Attacco – Cinque attaccanti in rosa più due di ritorno dai rispettivi prestiti. Luigi Castaldo sarà il punto di riferimento dell’attacco biancoverde. L’età che avanza potrebbe determinarne lo scivolamento nelle gerarchie, ma l’esperienza del bomber di Giugliano, che ha più volte dichiarato di voler chiudere la carriera in biancoverde, serve come il pane all’Avellino. Marcello Trotta è ambito da diverse società di massima Serie. Difficile trattenerlo nel caso in cui dovessero arrivare offerte importanti.
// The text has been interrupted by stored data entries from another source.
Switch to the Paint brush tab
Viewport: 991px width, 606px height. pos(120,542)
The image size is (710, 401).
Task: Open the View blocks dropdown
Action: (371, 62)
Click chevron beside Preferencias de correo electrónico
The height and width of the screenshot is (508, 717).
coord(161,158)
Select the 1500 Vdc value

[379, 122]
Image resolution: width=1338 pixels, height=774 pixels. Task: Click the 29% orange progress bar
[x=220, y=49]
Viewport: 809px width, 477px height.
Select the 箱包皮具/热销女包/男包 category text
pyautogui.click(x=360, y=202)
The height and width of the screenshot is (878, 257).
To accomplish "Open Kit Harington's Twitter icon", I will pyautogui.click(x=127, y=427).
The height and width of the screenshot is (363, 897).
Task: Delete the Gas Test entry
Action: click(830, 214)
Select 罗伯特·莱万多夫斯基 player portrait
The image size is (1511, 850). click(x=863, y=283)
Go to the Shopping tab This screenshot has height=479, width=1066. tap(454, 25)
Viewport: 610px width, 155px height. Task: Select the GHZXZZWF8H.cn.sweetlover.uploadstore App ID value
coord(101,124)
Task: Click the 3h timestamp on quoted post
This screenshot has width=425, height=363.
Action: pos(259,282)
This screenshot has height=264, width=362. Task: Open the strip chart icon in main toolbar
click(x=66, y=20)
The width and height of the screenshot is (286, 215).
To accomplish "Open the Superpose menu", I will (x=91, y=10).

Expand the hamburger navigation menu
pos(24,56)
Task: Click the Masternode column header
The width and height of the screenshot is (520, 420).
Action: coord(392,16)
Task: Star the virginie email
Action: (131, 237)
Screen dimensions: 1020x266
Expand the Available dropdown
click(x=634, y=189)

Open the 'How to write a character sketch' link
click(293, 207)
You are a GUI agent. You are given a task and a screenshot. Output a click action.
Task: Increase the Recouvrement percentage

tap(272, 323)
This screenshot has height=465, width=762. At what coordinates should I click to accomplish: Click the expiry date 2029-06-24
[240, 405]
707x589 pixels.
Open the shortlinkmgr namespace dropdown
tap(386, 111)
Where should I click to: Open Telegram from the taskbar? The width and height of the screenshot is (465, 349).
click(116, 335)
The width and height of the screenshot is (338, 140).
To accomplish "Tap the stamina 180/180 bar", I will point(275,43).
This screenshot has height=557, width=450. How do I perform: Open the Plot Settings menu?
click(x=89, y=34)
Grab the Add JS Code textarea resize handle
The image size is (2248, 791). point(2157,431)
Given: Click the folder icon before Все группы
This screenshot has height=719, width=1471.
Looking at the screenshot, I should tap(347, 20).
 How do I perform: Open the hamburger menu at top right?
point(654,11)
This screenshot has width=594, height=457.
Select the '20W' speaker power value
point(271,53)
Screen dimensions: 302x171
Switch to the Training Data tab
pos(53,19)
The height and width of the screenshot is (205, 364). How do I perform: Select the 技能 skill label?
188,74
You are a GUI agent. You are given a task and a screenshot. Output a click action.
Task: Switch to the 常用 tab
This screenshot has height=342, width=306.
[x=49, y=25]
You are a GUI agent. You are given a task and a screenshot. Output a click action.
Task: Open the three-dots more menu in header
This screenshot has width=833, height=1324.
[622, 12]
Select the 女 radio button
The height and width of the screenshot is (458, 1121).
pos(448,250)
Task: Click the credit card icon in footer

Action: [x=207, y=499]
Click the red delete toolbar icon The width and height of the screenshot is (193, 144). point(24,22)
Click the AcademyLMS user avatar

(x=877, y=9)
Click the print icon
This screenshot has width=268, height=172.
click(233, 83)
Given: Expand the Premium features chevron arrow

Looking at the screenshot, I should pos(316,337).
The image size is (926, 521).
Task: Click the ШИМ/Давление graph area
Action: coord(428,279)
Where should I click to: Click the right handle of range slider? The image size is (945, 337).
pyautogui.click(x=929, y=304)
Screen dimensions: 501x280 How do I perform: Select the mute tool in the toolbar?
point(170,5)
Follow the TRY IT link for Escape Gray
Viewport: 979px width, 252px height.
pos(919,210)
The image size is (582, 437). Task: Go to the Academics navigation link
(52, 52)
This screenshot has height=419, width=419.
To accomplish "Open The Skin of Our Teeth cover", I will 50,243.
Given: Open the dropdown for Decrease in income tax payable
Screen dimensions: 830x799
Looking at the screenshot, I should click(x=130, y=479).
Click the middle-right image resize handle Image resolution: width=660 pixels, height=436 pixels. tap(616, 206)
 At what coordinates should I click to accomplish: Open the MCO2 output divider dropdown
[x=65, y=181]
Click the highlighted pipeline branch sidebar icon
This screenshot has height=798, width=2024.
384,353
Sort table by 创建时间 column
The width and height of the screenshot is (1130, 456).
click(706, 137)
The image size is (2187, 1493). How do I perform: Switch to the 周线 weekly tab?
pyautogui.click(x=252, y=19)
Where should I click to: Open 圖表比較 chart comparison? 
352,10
Gli Europei Under 21 potrebbero essere la vetrina adatta per consacrare definitivamente l’attaccante di Santa Maria Capua Vetere, che a gennaio ha firmato con l’Avellino un contratto fino al 2017. Stesso contratto per Benjamin Mokulu Tembe, il cui futuro così come quello di Mohamed Soumaré appare difficile da decifrare al momento. Il classe ’96, ex Anderlecht, ha altri due anni di contratto e un’esperienza in prestito non è affatto da escludere. GianMario Comi dovrebbe far ritorno al Milan per fine prestito. Il condizionale è d’obbligo dopo il positivissimo finale di stagione dell’ariete ex Primavera rossonera. Non è da accantonare l’ipotesi di riconferma. Dal L’Aquila tornerà Demiro Pozzebon: poche le possibilità che resti in Irpinia. Mentre il Pisa non dovrebbe riscattare Andrea Arrighini. Per entrambi, l’Avellino ha già ricevuto qualche offerta dalla Lega Pro.